** Page extract **
_ _ _ _
Jim Mariner was on board the gunboat HMS Peterel when he secured his place in history at about 4am on December 7, 1941.
I walked along and up the ladder on to the gun deck, which was now all action stations.
'Then red lights went into the sky and all hell broke loose. We thought it was going to be a mass invasion but it wasn't.
'They wanted to blow us to pieces. I just opened fire with my gun.'
He recalled how he and several colleagues tried to escape in a small motor boat tied alongside, but ultimately swam for safety.
He said: 'We always had trouble starting the engine on this blasted thing.
'One of our fellows got down there trying to start the engine and he said: "I'll get this thing going if it's the last thing I do".
'And it was, he took a direct shot. He said: "I've had it now" as he died. He was a very brave man.
'It was dreadful. The noise was shocking. They were at point blank range and they blew us to smithereens.
'I never thought I would get out of it alive.'
After swimming to a Panamanian ship which he thought was safe, he was taken prisoner by Japanese troops that boarded her. The Japanese declared war on Britain the next day.
HMS Petrel in Shanghai
At the outbreak of war in Europe in 1939 many ships and personnel from the Royal Navy's China Squadron were recalled to home waters, or sent to the Mediterranean. A number of river gunboats were considered of limited value and these were laid up locally.
One river gunboat, HMS Peterel, was retained in Shanghai to provide a token British military presence that it was hoped would dissuade the Japanese (who had already occupied most of the city) from moving against the International Settlement there. Her crew was reduced to 21 and 19 locally recruited Chinese; she was moored in the pool of Shanghai (off the French Concession).
With her reduced complement, she was capable of steaming for only a limited period of time and her main armament had been disabled to lessen her value to the Japanese in the event of capture. Her captain (62-year-old Temporary Lieutenant Stephen Polkinghorn (RNR)) was under orders to scuttle the vessel should the Japanese attack.
By December 1941 Shanghai (aside from the International Settlement and French Concession), had been occupied by Japan's land forces and there was a large buildup of Japanese naval forces in the area. At around 4:20am local time on 8 December 1941 news of the attack on Pearl Harbor, a few hours earlier, began filtering through to Shanghai. HMS Peterel was notified of the attack by Commander Kennedy from the British Consulate and the ship was called to battle stations.
Soon after the news of the attack on Pearl Harbor reached Shanghai, Japanese marines boarded the US Navy river gunboat, USS Wake. She surrendered without a shot being fired (the only US Navy ship to surrender during World War II). The Japanese later commissioned her into their navy as the Tatara and subsequently gave her to its puppet Reorganized National Government of China based in Nanjing.
_ _ _ _
** Rows **

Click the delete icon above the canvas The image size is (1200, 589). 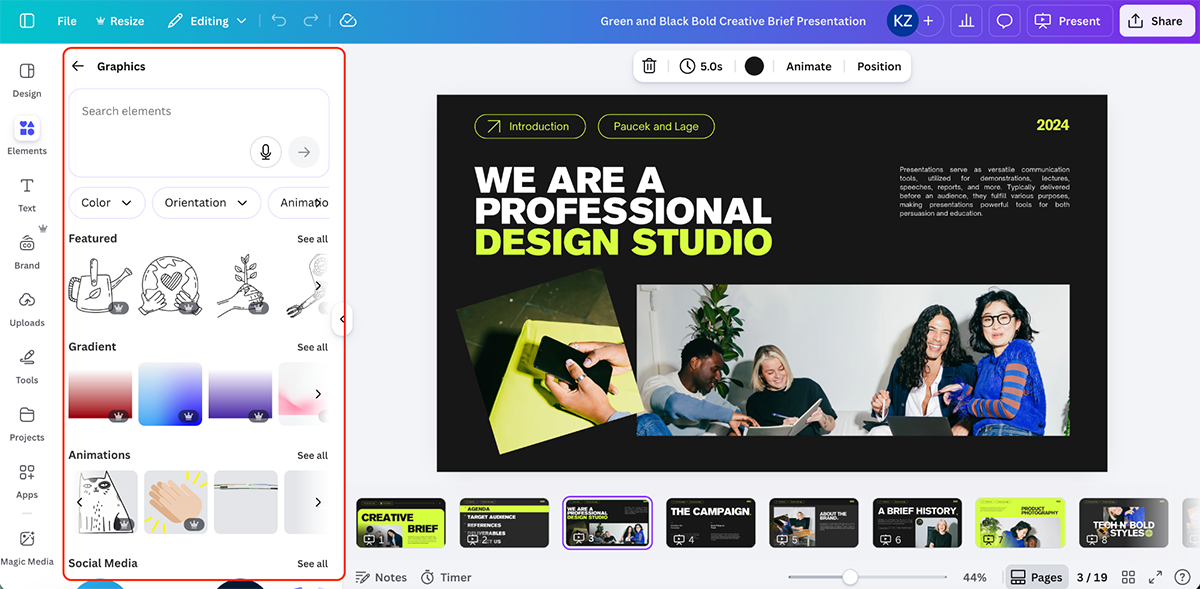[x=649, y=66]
_ _ _ _
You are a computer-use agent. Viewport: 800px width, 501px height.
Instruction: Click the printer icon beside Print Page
_ _ _ _
** Brief **
Answer these questions from the text about HMS Peterel in Shanghai:
(a) How many locally recruited Chinese served in the ship's reduced crew?
(b) What was her captain under orders to do should the Japanese attack?
(c) Under what name did the Japanese commission USS Wake into their navy?

** Expected answer **
(a) 19
(b) Scuttle the vessel
(c) Tatara